Content-Type: text/plain; charset=us-ascii
Date: Tue, 18 Mar 1997 13:07:18 PST
From: Erik Ostrom <firstname.lastname@example.org>
> Keep in mind that you NEED to handle nearly every error cleanly in your bf
> wrapper. That's what you need to do when you write it in-line in the server.
> You should also not be trying to change the world with your bf wrappers. If
> you are, write/modify a true bf instead.
Well, yes. The curious thing is that you _can't_ (without a lot of hassle)
write a wrapper that, far from changing the world, behaves _exactly as the
built-in function does_, because the definition of "handle an error cleanly"
is different in the in-server and in-db cases. If you write the simplest
possible wrapper, say, for verb_code():
1: return verb_code(@args);
it doesn't behave exactly as the built-in did. Under 1.7.9, a verb that
was !d and that called verb_code("these", "args", "aren't", "valid") could
rely on getting E_TYPE as a result. Under 1.8.0, if a wrapper is installed,
that same verb may lose control of the process altogether.
This is a silly example (why would you want to write a wrapper that didn't
do _anything_?) but I can understand why it might make people uncomfortable.
Given Pieter-Bas's suggestion
"the bf_ wrappers should automatically get the d flag from their callers"
and Andy's criticism
"Builtin functions don't `run with a debug flag'. The bf just returns
a condition that says `this is an error state'."

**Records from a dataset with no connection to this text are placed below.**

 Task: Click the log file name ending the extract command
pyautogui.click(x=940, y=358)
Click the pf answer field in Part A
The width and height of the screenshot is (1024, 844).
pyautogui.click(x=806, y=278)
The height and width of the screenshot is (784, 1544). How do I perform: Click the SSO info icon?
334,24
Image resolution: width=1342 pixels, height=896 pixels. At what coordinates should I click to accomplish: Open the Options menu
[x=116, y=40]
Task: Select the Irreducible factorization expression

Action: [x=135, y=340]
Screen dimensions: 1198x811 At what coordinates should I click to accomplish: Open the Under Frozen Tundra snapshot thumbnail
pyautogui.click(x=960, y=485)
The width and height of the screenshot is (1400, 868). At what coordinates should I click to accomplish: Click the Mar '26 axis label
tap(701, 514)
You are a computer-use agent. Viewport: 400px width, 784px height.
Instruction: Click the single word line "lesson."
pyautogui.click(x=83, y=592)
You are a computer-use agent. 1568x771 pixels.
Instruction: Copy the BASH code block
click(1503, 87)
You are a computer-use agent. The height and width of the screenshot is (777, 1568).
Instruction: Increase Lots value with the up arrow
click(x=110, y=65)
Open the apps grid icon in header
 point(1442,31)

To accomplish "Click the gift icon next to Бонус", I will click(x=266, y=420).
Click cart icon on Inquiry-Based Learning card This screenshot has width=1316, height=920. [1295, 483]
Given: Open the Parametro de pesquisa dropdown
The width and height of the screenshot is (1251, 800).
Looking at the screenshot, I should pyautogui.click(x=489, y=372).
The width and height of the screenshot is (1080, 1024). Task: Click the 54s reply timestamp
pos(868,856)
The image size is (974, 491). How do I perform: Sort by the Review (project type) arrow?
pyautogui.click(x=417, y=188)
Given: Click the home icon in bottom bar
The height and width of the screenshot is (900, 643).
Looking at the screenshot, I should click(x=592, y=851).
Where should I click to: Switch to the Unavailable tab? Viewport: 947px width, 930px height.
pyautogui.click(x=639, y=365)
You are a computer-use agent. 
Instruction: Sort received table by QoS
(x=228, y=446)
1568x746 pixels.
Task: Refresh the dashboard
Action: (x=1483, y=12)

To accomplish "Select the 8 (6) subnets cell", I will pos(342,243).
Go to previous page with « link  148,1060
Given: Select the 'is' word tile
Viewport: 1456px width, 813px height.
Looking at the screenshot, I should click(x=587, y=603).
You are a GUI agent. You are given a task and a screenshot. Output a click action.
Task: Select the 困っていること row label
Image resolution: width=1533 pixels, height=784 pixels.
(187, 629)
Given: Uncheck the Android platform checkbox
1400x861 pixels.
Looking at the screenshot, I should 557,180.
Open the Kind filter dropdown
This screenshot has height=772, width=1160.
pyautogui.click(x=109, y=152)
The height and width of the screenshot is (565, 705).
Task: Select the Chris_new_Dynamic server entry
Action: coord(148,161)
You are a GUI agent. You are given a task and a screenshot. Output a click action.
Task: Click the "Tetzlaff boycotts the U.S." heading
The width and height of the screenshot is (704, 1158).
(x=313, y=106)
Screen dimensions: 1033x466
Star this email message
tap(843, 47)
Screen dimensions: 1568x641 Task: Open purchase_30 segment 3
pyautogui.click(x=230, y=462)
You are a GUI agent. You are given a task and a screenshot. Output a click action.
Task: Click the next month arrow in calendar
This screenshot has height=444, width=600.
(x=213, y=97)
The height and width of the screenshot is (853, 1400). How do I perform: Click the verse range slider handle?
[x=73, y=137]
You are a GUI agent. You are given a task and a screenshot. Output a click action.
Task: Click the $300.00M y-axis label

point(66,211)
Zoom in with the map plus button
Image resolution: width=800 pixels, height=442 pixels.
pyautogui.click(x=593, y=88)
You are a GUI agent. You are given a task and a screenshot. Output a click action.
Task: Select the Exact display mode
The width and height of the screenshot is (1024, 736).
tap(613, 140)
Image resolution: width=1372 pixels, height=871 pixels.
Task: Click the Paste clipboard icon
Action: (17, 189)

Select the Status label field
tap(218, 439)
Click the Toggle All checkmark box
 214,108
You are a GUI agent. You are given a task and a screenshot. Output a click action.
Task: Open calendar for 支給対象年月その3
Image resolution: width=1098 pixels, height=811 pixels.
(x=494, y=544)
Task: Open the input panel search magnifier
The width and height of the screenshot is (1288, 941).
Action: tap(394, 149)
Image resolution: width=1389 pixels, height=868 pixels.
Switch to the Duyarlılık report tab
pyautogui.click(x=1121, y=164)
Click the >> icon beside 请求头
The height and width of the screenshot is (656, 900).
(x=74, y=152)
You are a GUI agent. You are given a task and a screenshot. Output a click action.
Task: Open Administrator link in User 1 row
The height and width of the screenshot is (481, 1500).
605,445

one solution would be to make the built-in function return that condition
if its "wrapper" (a strange name, since the wrapper is in some sense
_inside_ the built-in) raises an exception. This would return the locus
of that return-an-error-state condition to the built-in function, where
it's always been.
This has other problems, but I won't go into them, because in truth, I'm
with Andy on this. The d flag is going to go away at some point (although
not very soon) anyway. Meanwhile, if you're creating wrappers, you _are_
changing the meaning of the "built-in", and you might as well face up to
that and check up on its callers.
To be honest, I'm pretty uncomfortable with the built-in wrapper facility
in any case. I don't like the fact that you can no longer rely on a
built-in function having a certain meaning--or even taking a certain
number of ticks. I pretty much think if you're going to call a verb,
it should look like you're calling a verb. (This is also my feeling
about most or all varieties of "verbing properties", btw, just to stir
up that tempest again.)
I realize that makes things inconvenient for wizards trying to change
built-ins under a large code base. But I think the result of the
built-in wrapper is often to make things inconvenient in ways that
are not obvious and may be hard to find--especially by programmers
who are not used to having to look for them. !d verbs make this even
worse, since they tend to hide the real location of the bug.
So anyway: I'm unlikely to change the semantics of built-in function
wrappers with regard to the d flag on the verbs that call them, primarily
because the new exception handling facilities are much cleaner than the
d flag, and so I think people should be moving toward them in any case.